ここ数ヶ月で、世の中はすっかり変わってしまいました。

日本だけではなくて世界中が。

こんなことってあるのだろうか。

 

東京は、3月後半から週末2回の外出自粛を経て、4月8日には緊急事態宣言へ。

最低限の外出の他は、原則家で過ごさなければなりません。

東京都の累積感染者数は4千人を遥かに超えました。

5月4日には緊急事態宣言のさらなる延長が決定。

 

コンサートやお芝居をバンバンやっていた年末までとは、全く別の世界になってしまった・・・。

会場が満席のお客様であふれていたのが懐かしい。

本当に無防備に、私たちは、舞台を、音楽を、楽しむことができていたのです。

もう二度と、あんなことは無いのかも。

 

コロナ以前とコロナ以降で、少なくとも舞台芸術の世界は歴史が変わってしまった、と思います。

オンラインで出来ることもあるかもしれないし、これからは模索していかなければならないのだけれど、私はやはり生の音楽を伝えたいし、生の音楽を聴きたい。

 

4月と5月に入っていた何本かの本番は、全て中止(または延期)となりました。

特に、念願のタイトルロールを歌う予定だった『トスカ』の中止は残念でしたが、練習場所が使えなくなったことや、緊急事態宣言が出されたことを考えると、中止で良かった。

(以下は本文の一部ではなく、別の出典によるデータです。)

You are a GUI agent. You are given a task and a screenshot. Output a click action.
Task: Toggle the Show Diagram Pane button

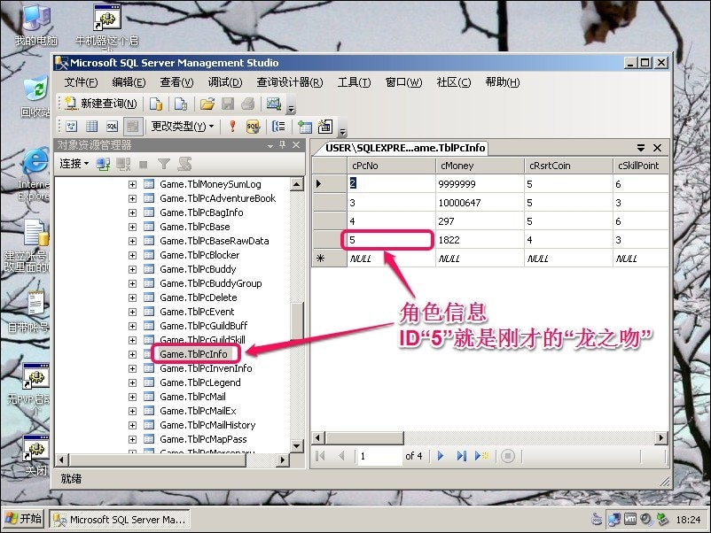70,127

延期してもいつ沈静化するかは予測できない。私たちがやるような小さな会場でのオペラは、沈静化してもすぐ出来るとは限らないからです。

 

今は、清潔で安全な毎日が送れること、食事と睡眠が適切に取れること、で精一杯。

音楽活動どころではないです。

 

そういえば、ここ1ヶ月以上、全く歌っていない。

音楽が無いと生きていけない、歌っていないと生きていけない、とずっと思ってきたけれど、そうでもなかった。

人間は意外とどうにでもなるのです。

普通に生きてはいける。

でも、それで果たして良いのだろうか。

自分はいったい何者で、何のために生きているのだろう。

 

新型コロナウイルスのせいで、大変な世の中になってしまったけれど、短期間で本当に多くのことを学び、考えさせられました。

 

当たり前に思ってきたことが、実は有難いことであったことも。